▶ TASK 1:
Rewrite the records starting at the line that contains "Click the key" and ending at the line that contains "Action: point(453,69)", replacing "Where should I click to" with "Where do I click to" and keeping everything else unchanged.
— Start of TEXT SHOWN —
It is fast -paced, high energy, full of tunes and songs which are sort
of familiar and most of all it is fun. All right, if you want to be picky, it is at the
meringue end of musical theatre, lightweight, fluffy, sugary sweet and
with very little substance - it doesn't even have a song destined to
become a standard - but it is glorious, unadulterated fun. For a couple of hours at least you can leave all your
troubles and worries behind and immerse yourself in the bubblegum world
of Enda Turnblad and her daughter Tracy, The Corney Collins Show
and Baltimore in the 1960s. Tracy dreams of becoming a dancer on the Corney Collins teen dance show and when she finally makes it she becomes an overnight sensation. She then uses her new found fame to become an unlikely civil rights leader battling for integration on the show. The plot is based on John Water's 1988 comedy film
which in turn was based, loosely, on a real live teenage TV show in
Baltimore, The Buddy Deane Show, a sort of Top of The Pops,
which had a white audience only policy except for every other Friday
when it was just black teenagers dancing to the music acts. Black and
white teens dancing together would of course have thrown the earth out
of its orbit and destroyed mankind. This was black OR white TV - until
1963 that is when an invasion of the studio during the show by black and
white teenagers signalled the end of segregation on the show.
— End of TEXT SHOWN —
▶ TASK 2:
According to the review above, what real Baltimore teenage TV show was the story loosely based on?
— Start of PROVIDED INFORMATION —
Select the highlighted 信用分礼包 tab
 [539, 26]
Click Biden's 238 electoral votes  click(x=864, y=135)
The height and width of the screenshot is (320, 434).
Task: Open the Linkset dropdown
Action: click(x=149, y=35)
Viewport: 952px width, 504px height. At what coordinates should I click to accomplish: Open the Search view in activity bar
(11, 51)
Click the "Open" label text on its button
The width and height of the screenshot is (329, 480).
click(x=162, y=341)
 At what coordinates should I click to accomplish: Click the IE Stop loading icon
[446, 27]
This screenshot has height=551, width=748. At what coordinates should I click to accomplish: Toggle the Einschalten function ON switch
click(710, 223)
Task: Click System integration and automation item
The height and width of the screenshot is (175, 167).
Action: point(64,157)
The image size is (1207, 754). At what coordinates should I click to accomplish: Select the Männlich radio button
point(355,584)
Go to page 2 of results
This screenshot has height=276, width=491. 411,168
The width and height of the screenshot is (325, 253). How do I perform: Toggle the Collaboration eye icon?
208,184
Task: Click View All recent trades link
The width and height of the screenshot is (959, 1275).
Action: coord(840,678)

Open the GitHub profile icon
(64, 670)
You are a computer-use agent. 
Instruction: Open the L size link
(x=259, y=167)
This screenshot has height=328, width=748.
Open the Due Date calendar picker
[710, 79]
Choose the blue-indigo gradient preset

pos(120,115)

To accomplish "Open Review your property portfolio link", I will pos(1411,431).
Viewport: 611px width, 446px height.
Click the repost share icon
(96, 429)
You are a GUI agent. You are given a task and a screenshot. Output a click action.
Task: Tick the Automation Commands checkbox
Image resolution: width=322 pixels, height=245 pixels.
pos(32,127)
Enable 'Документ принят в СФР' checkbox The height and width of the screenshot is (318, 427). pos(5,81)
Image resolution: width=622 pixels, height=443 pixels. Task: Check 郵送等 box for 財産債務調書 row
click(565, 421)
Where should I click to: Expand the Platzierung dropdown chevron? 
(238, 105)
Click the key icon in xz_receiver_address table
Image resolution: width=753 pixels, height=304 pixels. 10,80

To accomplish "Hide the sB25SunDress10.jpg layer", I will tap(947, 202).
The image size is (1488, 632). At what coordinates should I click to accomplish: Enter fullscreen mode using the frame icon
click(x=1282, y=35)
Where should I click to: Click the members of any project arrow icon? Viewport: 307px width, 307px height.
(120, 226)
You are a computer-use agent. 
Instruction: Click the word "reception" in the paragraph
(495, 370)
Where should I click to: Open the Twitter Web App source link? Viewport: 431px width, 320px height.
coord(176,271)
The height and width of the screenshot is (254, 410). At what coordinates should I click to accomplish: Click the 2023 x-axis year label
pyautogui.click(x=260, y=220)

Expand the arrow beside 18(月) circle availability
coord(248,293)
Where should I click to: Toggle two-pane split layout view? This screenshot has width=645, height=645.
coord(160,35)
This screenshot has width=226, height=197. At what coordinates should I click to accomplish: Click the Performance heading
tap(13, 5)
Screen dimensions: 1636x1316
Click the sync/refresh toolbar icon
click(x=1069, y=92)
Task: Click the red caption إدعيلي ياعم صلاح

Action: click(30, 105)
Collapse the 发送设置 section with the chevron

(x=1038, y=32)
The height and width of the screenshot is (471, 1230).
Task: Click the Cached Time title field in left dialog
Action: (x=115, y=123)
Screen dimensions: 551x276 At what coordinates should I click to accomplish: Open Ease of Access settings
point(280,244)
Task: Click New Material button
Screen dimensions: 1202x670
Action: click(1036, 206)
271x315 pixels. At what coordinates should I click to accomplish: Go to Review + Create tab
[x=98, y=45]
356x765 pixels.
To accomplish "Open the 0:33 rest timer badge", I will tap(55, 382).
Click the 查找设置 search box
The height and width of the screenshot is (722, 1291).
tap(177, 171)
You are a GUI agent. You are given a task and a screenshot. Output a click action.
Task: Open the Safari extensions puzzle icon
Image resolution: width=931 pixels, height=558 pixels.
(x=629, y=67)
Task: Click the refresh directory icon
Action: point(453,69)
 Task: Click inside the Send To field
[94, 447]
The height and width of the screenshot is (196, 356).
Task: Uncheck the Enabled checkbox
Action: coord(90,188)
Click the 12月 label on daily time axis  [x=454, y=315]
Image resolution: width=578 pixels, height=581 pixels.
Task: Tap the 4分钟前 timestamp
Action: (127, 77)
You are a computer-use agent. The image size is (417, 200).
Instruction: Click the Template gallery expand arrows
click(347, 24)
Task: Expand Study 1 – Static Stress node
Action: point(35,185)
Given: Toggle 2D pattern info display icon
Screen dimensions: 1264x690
— End of PROVIDED INFORMATION —
▶ CORRECT ANSWER 1:
Click the key icon in xz_receiver_address table
Image resolution: width=753 pixels, height=304 pixels. 10,80

To accomplish "Hide the sB25SunDress10.jpg layer", I will tap(947, 202).
The image size is (1488, 632). At what coordinates should I click to accomplish: Enter fullscreen mode using the frame icon
click(x=1282, y=35)
Where do I click to: Click the members of any project arrow icon? Viewport: 307px width, 307px height.
(120, 226)
You are a computer-use agent. 
Instruction: Click the word "reception" in the paragraph
(495, 370)
Where do I click to: Open the Twitter Web App source link? Viewport: 431px width, 320px height.
coord(176,271)
The height and width of the screenshot is (254, 410). At what coordinates should I click to accomplish: Click the 2023 x-axis year label
pyautogui.click(x=260, y=220)

Expand the arrow beside 18(月) circle availability
coord(248,293)
Where do I click to: Toggle two-pane split layout view? This screenshot has width=645, height=645.
coord(160,35)
This screenshot has width=226, height=197. At what coordinates should I click to accomplish: Click the Performance heading
tap(13, 5)
Screen dimensions: 1636x1316
Click the sync/refresh toolbar icon
click(x=1069, y=92)
Task: Click the red caption إدعيلي ياعم صلاح

Action: click(30, 105)
Collapse the 发送设置 section with the chevron

(x=1038, y=32)
The height and width of the screenshot is (471, 1230).
Task: Click the Cached Time title field in left dialog
Action: (x=115, y=123)
Screen dimensions: 551x276 At what coordinates should I click to accomplish: Open Ease of Access settings
point(280,244)
Task: Click New Material button
Screen dimensions: 1202x670
Action: click(1036, 206)
271x315 pixels. At what coordinates should I click to accomplish: Go to Review + Create tab
[x=98, y=45]
356x765 pixels.
To accomplish "Open the 0:33 rest timer badge", I will tap(55, 382).
Click the 查找设置 search box
The height and width of the screenshot is (722, 1291).
tap(177, 171)
You are a GUI agent. You are given a task and a screenshot. Output a click action.
Task: Open the Safari extensions puzzle icon
Image resolution: width=931 pixels, height=558 pixels.
(x=629, y=67)
Task: Click the refresh directory icon
Action: point(453,69)

▶ CORRECT ANSWER 2:
The Buddy Deane Show.